Model India menunjukkan efisiensi biaya yang luar biasa. Dengan anggaran tahunan ISRO sekitar ₹13,416.2 crore (sekitar $1.6 miliar) pada 2025–2026 , India mampu mencapai tonggak deep space yang kritis (Chandrayaan-3) dan mengembangkan kemampuan penerbangan berawak (Gaganyaan). Model India menawarkan studi kasus penting bagi negara-negara berkembang lainnya, menunjukkan bahwa kemampuan antariksa yang tinggi dapat dicapai melalui kehati-hatian fiskal dan teknologi pribumi.

Kesimpulan

Periode 2026 hingga 2030 akan menjadi periode eksekusi yang intensif. Jadwal Artemis AS sangat rentan terhadap kemacetan yang disebabkan oleh sistem warisan, terutama keterlambatan Mobile Launcher 2 yang dijadwalkan September 2027, yang secara kritis menahan misi berkelanjutan Artemis. Keberhasilan Starship HLS (SpaceX) untuk mencapai Bulan atau Mars (peluncuran tanpa awak pertama ke Mars ditargetkan 2026) akan menjadi penentu apakah sektor swasta AS dapat mengimbangi kelambatan pemerintah. Secara paralel, keberhasilan misi berawak Gaganyaan India pada tahun 2027 akan menegaskan status kedaulatan India di antariksa. Sementara itu, Tiongkok akan menyelesaikan fase robotik Chang’e-7 dan Chang’e-8, menyiapkan infrastruktur yang teruji penuh untuk pendaratan berawak 2030.

Fokus persaingan akan beralih dari pendaratan “pertama” ke keberlanjutan basis permanen. Negara atau blok yang menguasai ISRU—kemampuan untuk secara andal mengekstraksi dan memproses air, oksigen, dan regolith—akan memimpin ekonomi cislunar. Starship, dengan kapasitas muatannya yang revolusioner, akan menjadi alat penting AS untuk mencapai keberlanjutan ini, sementara Tiongkok akan mengandalkan pembangunan ILRS yang terintegrasi penuh antara 2026 dan 2035. Kegagalan mencapai target ISRU 2030 NASA akan secara signifikan menghambat keberlanjutan Artemis V dan seterusnya.

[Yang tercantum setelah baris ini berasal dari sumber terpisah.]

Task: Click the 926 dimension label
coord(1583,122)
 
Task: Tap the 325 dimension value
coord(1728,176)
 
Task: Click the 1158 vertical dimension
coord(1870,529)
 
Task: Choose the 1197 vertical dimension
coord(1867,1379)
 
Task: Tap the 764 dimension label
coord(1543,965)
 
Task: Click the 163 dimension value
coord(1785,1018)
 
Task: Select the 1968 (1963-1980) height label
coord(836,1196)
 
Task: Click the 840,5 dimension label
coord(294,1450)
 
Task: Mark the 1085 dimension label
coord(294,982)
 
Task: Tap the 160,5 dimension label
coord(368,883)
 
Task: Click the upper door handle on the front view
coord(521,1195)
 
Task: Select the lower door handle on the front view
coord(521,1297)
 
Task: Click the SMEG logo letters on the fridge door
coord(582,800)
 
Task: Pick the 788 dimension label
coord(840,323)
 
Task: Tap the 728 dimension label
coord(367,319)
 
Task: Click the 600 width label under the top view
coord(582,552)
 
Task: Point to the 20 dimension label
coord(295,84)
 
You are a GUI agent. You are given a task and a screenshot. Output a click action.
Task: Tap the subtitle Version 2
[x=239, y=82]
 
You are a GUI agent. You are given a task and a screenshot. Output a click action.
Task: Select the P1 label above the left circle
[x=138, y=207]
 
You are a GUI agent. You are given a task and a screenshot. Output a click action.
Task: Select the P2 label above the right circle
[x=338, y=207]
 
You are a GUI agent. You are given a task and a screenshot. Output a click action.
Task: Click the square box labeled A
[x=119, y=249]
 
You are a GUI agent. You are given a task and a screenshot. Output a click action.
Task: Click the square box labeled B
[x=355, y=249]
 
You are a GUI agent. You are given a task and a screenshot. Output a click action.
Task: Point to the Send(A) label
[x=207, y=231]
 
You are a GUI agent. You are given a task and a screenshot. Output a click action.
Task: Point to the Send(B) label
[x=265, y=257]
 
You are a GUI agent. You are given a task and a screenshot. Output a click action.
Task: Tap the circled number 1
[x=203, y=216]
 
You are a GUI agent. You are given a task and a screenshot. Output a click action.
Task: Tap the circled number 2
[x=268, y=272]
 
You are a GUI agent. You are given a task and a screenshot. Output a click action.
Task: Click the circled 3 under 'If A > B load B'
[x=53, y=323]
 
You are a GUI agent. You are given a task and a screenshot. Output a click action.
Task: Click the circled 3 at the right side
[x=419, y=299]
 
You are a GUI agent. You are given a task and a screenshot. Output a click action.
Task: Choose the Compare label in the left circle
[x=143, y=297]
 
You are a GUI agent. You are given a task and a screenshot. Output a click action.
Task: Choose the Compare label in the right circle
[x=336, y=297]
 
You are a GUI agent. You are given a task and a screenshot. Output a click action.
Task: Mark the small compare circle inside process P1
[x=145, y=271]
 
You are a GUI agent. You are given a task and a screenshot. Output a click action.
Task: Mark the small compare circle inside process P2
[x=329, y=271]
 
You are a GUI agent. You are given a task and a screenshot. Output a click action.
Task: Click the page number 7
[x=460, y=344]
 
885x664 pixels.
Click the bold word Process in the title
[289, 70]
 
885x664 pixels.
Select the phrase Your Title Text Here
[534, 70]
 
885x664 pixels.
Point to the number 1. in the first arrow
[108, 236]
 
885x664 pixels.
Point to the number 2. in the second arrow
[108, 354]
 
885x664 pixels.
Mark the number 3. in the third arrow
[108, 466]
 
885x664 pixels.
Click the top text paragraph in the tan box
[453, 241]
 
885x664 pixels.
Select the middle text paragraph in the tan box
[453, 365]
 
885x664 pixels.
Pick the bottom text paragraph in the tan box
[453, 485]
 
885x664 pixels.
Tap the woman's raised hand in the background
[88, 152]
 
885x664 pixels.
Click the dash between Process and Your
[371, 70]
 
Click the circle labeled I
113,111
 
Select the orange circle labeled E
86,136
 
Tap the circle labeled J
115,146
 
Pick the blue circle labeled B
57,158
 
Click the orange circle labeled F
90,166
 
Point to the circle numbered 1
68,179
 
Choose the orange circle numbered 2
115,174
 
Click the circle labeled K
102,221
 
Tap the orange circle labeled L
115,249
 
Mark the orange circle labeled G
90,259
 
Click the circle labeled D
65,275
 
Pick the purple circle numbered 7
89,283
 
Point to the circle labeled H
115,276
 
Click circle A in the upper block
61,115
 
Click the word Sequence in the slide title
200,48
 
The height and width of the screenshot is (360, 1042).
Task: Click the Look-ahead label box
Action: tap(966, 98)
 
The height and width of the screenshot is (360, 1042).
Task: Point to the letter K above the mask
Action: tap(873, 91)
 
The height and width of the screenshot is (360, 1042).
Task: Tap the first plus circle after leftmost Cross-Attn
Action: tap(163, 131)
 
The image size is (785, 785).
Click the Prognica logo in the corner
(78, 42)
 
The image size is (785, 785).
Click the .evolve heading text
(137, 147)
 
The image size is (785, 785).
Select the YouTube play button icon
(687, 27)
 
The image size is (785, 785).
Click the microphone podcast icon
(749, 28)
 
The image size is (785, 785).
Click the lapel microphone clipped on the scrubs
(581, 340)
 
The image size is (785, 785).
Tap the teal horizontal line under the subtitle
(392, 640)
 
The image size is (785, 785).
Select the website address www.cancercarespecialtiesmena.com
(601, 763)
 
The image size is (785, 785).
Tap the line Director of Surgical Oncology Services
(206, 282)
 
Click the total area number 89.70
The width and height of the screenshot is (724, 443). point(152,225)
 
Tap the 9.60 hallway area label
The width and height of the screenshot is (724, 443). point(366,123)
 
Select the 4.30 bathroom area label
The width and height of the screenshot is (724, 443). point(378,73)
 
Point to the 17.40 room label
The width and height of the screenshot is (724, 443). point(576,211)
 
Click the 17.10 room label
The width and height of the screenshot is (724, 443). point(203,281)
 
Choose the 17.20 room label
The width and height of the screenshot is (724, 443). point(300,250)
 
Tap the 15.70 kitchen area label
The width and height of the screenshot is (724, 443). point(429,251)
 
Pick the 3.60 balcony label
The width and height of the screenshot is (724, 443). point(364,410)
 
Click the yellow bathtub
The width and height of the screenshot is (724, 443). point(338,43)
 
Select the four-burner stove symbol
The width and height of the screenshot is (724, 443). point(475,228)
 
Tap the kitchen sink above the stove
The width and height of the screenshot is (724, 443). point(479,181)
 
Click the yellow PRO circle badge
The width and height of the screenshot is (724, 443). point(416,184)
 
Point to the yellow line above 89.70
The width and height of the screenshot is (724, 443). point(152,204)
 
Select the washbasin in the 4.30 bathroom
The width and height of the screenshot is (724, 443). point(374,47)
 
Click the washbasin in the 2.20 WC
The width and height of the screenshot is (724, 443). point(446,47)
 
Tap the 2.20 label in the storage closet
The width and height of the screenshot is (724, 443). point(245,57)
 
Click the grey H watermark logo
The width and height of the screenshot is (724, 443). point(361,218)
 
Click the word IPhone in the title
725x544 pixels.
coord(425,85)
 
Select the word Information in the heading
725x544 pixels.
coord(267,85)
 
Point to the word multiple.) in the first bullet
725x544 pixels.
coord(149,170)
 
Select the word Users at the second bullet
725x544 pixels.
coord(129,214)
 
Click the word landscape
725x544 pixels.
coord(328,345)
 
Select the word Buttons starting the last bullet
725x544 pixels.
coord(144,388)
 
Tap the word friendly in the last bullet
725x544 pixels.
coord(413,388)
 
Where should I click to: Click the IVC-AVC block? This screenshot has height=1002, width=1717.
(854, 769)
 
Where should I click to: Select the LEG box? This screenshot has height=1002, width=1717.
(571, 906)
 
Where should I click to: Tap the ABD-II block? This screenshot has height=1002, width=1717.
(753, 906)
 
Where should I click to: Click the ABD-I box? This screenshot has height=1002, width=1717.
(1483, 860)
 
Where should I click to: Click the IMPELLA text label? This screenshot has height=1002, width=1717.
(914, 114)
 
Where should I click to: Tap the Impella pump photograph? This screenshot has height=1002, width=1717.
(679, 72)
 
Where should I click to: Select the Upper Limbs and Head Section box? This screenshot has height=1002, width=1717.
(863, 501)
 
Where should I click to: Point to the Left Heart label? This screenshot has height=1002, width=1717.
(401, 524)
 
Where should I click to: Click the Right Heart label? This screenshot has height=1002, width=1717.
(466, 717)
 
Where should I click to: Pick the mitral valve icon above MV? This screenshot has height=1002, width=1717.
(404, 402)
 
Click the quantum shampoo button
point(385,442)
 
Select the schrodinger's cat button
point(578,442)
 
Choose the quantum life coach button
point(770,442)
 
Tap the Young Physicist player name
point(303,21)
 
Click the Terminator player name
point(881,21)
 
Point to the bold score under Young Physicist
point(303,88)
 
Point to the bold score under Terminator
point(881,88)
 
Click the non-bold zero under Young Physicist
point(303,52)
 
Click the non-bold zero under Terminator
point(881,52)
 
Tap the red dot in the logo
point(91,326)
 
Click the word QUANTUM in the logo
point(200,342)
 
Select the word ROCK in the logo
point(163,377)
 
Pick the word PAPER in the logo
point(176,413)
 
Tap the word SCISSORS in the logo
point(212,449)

Berdasarkan analisis arsitektur, dinamika pendanaan, dan lanskap geopolitik, strategi eksplorasi antariksa masa depan memerlukan penyesuaian yang disengaja:

  1. Mengurangi Risiko Program Warisan AS: Kebijakan harus mengalihkan fokus dari pengembangan sistem peluncur yang mahal dan lambat (seperti SLS dan EGS/ML-2) menuju dukungan yang lebih besar bagi kendaraan peluncur komersial masa depan untuk mengurangi risiko jadwal yang disebabkan oleh pembengkakan biaya. Diversifikasi peluncuran komersial dapat memberikan fleksibilitas operasional yang diperlukan.
  2. Mempercepat dan Memprioritaskan Teknologi ISRU: Investasi harus dialihkan secara signifikan untuk mencapai target ISRU 2030. ISRU, bersama dengan robotika otonom, adalah teknologi yang memungkinkan dan relevan tidak hanya untuk Bulan (Artemis) tetapi juga untuk arsitektur Mars (Starship).
  3. Memperkuat Tata Kelola Internasional: Aliansi Artemis Accords harus diperkuat untuk terus mendefinisikan dan menerapkan norma internasional tentang transparansi, mitigasi puing-puing, dan penggunaan sumber daya yang bertanggung jawab. Kolaborasi dengan kekuatan independen yang selaras secara normatif, seperti India, penting untuk menjaga stabilitas dan transparansi di Kutub Selatan Bulan, terutama dalam menghadapi alternatif ILRS yang kurang transparan.